• What is needed:
In the records below, find the line containing "This screenshot has height=657, width=1212.", then extract that line and all subsequent lines exactly, leaving out everything else.

++++ Task data

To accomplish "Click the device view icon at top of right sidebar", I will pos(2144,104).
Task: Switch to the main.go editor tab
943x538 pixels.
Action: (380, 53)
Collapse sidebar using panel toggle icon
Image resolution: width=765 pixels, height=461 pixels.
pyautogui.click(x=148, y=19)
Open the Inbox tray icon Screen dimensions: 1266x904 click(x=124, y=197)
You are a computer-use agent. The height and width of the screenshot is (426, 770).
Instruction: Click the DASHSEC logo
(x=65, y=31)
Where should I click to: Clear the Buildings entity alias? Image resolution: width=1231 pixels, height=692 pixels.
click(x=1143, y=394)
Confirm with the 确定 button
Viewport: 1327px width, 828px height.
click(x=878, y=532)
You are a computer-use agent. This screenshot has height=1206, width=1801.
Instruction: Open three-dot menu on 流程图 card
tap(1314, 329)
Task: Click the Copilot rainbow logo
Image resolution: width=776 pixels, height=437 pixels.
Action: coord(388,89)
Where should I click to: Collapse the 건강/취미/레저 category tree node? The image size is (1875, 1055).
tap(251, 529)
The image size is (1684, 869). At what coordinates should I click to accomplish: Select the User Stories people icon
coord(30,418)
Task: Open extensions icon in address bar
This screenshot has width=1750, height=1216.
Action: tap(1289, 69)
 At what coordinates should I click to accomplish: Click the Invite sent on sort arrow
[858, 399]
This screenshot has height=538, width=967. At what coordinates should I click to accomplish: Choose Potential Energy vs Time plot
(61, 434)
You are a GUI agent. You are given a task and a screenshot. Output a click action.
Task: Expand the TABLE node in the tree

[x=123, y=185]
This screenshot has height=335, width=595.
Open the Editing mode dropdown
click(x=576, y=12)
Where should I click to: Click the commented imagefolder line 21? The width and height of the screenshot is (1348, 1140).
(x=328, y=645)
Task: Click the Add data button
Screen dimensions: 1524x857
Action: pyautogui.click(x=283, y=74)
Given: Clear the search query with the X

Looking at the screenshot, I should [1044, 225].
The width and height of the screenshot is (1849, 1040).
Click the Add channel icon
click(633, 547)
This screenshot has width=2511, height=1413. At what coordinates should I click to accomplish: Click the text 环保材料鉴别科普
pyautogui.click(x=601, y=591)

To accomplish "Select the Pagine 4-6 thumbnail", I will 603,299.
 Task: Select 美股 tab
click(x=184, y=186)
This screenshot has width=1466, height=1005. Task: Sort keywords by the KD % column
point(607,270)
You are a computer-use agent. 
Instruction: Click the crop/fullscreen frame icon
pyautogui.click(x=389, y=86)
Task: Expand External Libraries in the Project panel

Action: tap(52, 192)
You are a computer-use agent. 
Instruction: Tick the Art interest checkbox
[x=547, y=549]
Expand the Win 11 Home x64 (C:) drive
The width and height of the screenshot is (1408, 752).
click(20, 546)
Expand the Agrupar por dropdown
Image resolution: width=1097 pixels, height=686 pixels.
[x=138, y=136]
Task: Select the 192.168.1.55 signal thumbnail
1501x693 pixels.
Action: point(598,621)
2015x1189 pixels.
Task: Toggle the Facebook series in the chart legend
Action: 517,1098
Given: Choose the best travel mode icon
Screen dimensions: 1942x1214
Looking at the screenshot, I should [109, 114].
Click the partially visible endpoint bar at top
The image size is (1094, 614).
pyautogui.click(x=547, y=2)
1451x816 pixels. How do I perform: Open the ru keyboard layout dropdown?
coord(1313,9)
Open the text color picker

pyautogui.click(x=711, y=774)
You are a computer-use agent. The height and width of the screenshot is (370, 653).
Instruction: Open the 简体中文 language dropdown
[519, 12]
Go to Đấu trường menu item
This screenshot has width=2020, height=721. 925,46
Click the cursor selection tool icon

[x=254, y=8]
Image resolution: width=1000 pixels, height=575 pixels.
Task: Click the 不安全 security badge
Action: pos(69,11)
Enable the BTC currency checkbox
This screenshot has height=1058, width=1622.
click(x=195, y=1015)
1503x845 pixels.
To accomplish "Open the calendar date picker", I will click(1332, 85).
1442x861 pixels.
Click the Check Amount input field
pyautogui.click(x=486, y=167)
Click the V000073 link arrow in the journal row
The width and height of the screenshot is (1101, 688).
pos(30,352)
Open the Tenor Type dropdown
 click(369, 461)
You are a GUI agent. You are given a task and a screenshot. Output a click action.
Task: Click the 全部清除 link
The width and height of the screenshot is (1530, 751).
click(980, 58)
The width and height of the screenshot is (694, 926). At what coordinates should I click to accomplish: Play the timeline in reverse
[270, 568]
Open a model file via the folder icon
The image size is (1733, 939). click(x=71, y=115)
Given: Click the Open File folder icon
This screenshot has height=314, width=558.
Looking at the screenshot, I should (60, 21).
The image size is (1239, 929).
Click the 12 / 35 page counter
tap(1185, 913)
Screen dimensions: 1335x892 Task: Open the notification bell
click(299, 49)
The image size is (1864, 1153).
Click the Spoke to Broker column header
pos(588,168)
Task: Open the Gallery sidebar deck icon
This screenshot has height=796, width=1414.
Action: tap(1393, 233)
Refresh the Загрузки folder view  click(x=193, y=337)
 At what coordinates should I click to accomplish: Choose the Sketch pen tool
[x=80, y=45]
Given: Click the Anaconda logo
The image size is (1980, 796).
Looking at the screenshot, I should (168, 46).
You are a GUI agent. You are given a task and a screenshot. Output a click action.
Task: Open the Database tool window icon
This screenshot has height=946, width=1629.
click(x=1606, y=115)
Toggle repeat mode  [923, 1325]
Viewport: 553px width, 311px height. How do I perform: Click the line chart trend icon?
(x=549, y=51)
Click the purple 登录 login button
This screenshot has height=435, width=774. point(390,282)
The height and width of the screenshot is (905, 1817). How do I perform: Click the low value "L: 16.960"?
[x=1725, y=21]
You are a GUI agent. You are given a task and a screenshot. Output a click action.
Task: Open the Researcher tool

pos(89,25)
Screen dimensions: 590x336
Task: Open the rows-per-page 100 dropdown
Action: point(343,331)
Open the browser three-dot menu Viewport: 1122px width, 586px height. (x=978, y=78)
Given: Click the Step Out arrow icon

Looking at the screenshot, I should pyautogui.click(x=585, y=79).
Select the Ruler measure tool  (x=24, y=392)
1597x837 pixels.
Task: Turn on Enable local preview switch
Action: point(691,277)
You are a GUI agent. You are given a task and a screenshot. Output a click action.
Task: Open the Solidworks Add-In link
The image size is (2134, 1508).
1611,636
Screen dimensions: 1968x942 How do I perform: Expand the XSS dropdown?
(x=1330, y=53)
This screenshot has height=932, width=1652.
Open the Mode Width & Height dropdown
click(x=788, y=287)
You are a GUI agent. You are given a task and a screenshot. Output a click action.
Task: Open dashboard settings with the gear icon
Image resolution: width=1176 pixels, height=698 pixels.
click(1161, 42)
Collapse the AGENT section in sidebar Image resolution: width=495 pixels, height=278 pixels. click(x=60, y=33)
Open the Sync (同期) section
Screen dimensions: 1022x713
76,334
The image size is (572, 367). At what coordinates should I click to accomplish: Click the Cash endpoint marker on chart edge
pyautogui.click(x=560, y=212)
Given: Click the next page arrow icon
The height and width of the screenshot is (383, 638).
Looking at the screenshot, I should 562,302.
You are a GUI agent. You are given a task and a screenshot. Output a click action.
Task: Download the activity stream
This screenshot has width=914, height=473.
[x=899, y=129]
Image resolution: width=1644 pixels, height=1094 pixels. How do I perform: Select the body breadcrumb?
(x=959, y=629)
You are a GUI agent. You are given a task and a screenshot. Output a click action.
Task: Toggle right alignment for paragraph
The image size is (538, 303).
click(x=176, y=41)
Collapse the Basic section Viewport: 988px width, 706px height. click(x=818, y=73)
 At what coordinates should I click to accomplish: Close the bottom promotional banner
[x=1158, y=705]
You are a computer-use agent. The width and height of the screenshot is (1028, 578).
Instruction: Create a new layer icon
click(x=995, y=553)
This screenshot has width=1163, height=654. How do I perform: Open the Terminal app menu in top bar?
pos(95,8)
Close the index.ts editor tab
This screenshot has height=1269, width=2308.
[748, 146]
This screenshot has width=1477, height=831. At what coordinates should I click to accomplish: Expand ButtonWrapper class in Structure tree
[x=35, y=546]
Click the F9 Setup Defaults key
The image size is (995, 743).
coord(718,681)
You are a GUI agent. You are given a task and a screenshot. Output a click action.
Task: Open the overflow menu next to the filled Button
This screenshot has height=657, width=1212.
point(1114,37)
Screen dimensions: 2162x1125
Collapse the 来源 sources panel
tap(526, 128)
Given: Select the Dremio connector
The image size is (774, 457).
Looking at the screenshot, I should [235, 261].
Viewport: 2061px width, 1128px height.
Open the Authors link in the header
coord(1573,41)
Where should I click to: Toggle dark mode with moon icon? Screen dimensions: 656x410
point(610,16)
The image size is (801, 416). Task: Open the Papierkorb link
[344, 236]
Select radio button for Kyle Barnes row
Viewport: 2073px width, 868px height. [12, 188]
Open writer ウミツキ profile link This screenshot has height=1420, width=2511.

++++++++

• Written response:
This screenshot has height=657, width=1212.
point(1114,37)
Screen dimensions: 2162x1125
Collapse the 来源 sources panel
tap(526, 128)
Given: Select the Dremio connector
The image size is (774, 457).
Looking at the screenshot, I should [235, 261].
Viewport: 2061px width, 1128px height.
Open the Authors link in the header
coord(1573,41)
Where should I click to: Toggle dark mode with moon icon? Screen dimensions: 656x410
point(610,16)
The image size is (801, 416). Task: Open the Papierkorb link
[344, 236]
Select radio button for Kyle Barnes row
Viewport: 2073px width, 868px height. [12, 188]
Open writer ウミツキ profile link This screenshot has height=1420, width=2511.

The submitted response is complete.